Problem to work on: Go through the lines below and copy each one that holds the string "This".

[Stored data]
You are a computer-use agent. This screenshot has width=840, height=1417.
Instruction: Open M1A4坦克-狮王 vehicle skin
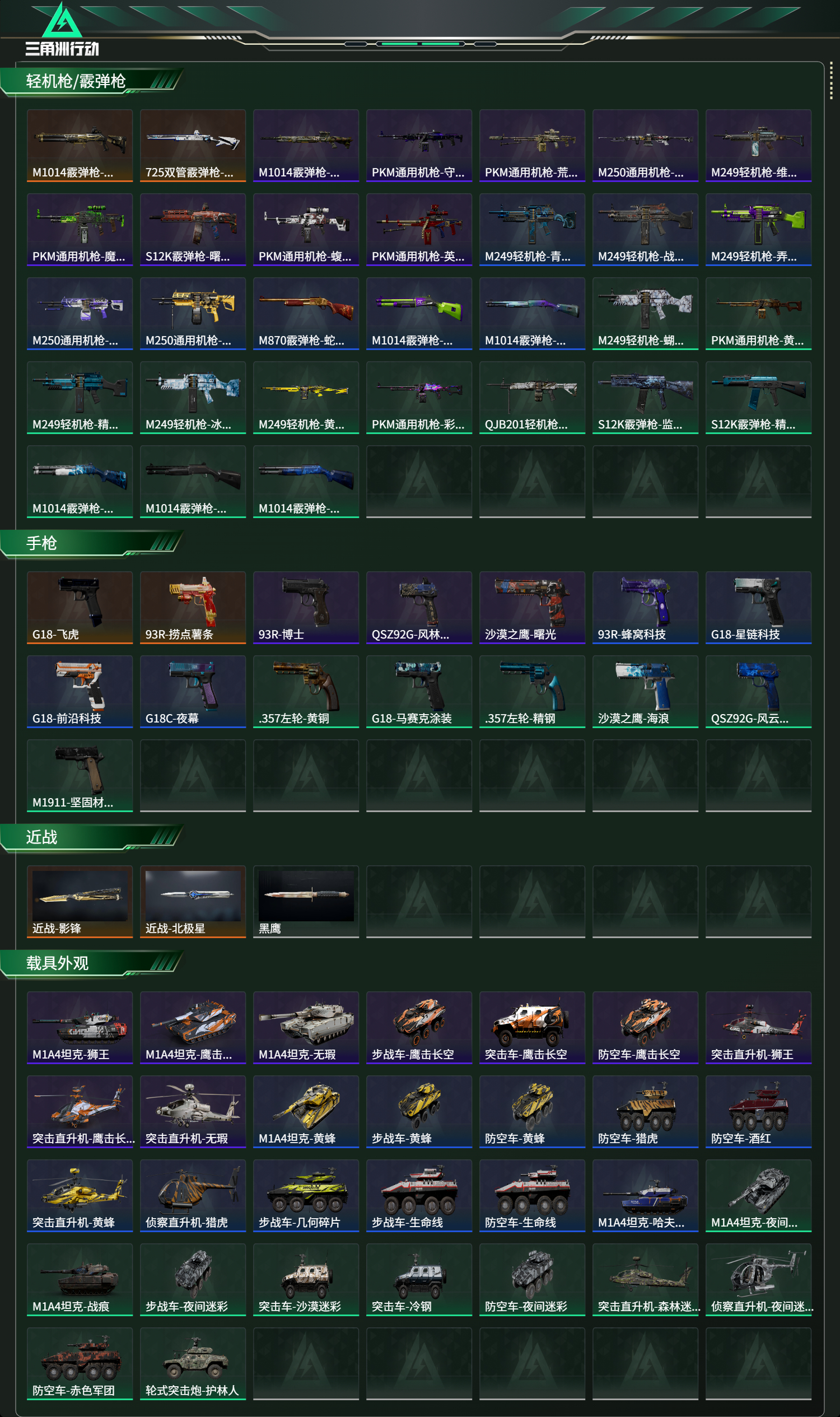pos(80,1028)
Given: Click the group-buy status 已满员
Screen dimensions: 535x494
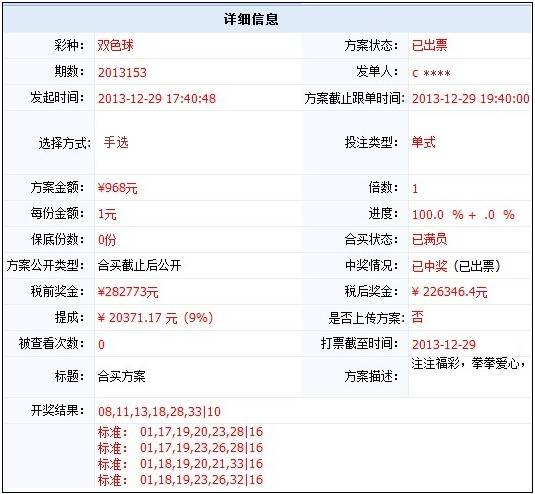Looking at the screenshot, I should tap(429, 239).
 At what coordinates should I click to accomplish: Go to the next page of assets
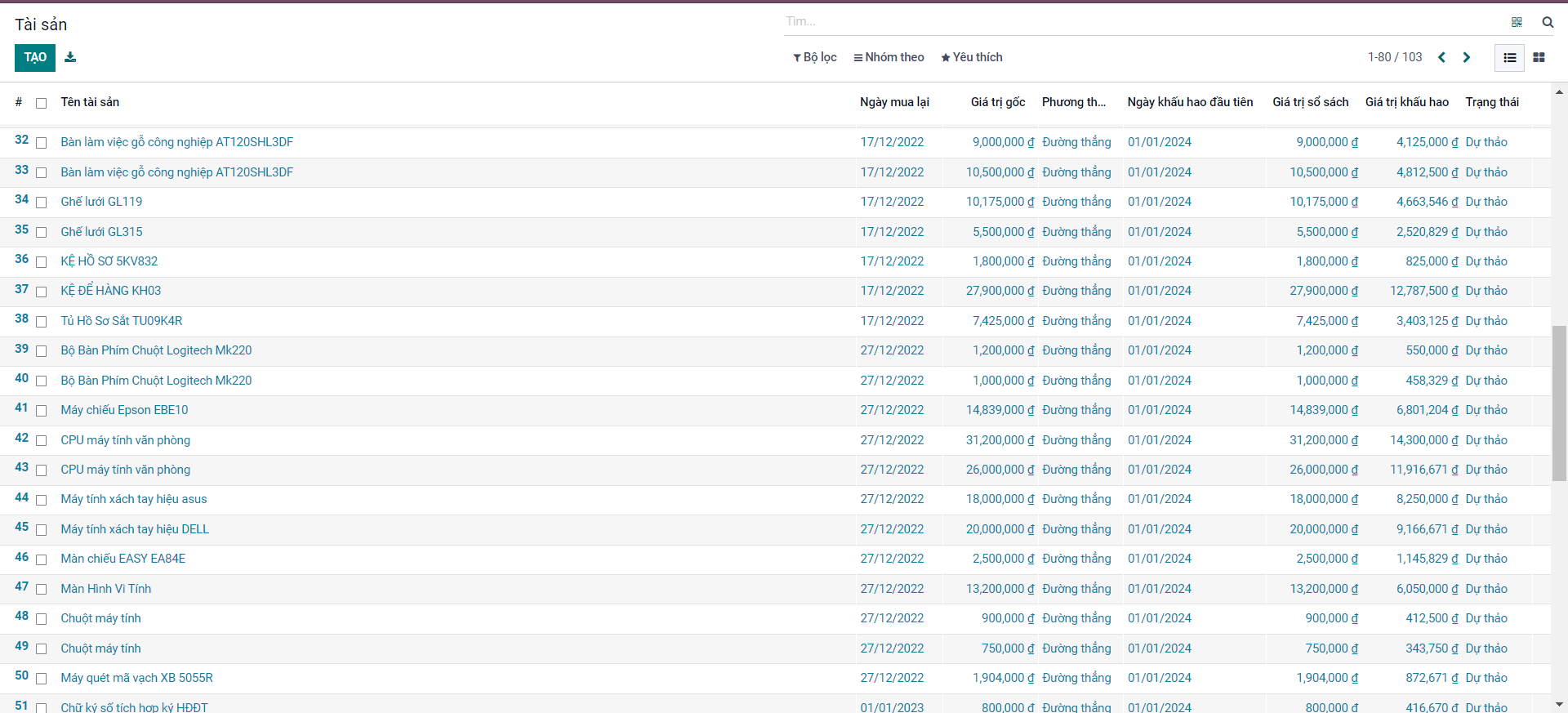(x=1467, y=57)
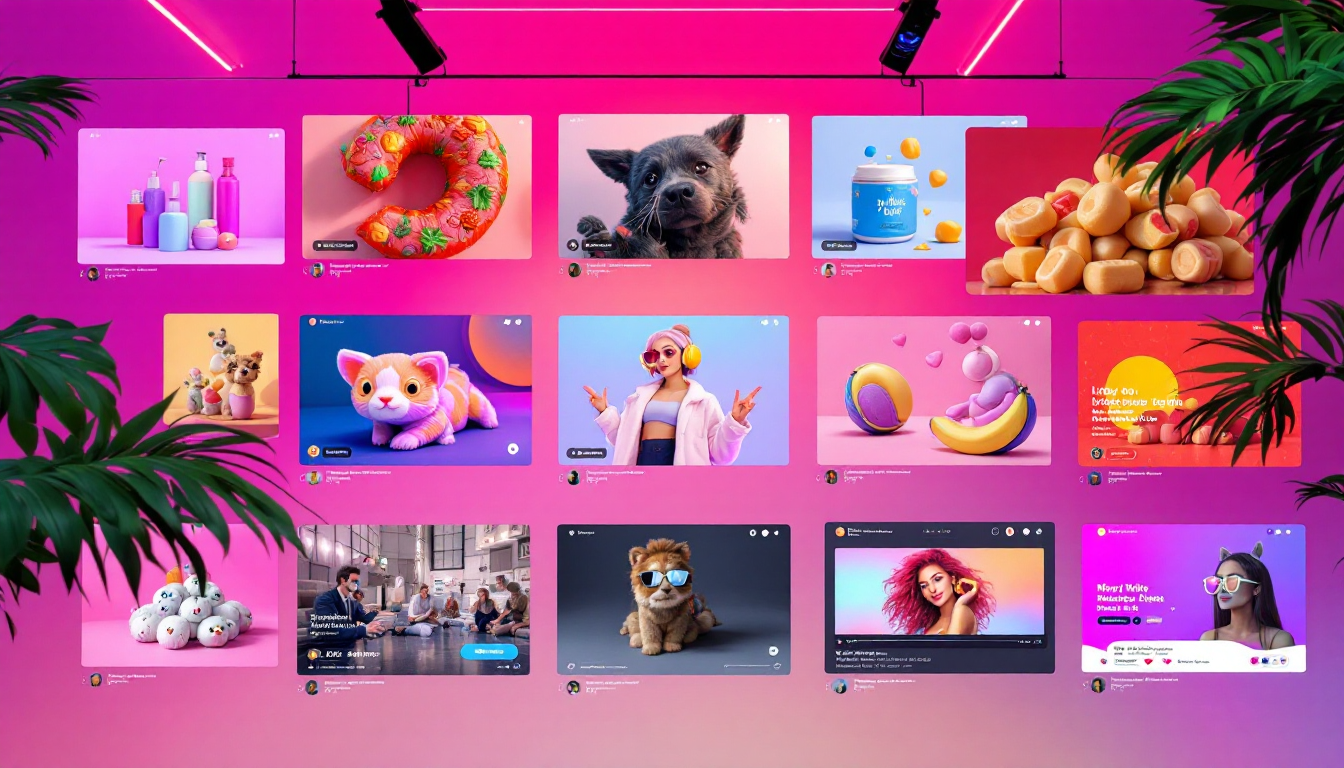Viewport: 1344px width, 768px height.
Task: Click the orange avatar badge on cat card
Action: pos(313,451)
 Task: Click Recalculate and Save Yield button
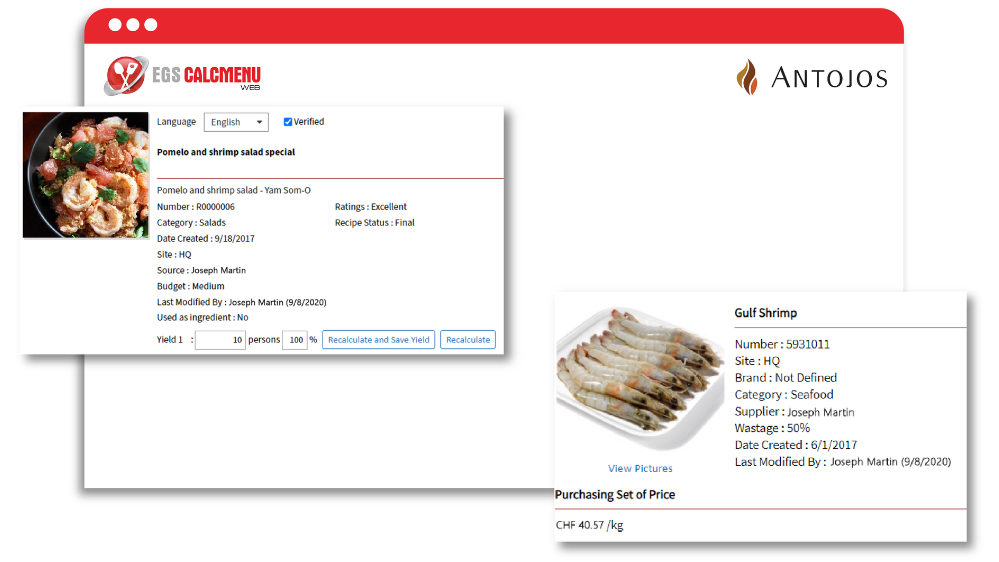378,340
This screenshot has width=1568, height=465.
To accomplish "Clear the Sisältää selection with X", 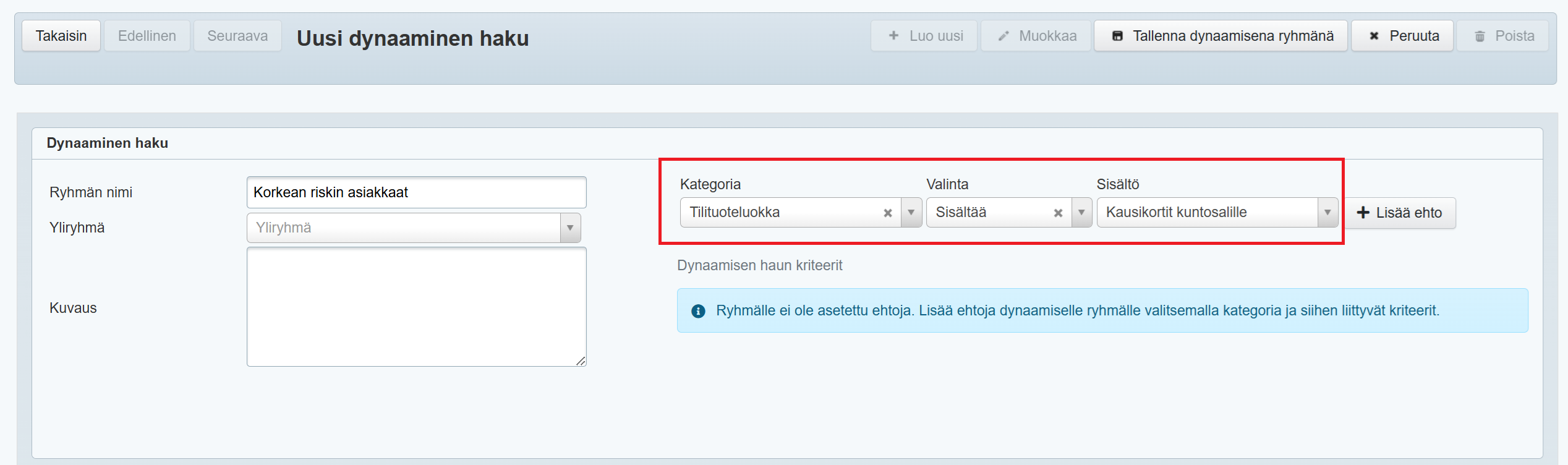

Output below:
You are a computer-use agent. This screenshot has width=840, height=1417.
This screenshot has width=1568, height=465.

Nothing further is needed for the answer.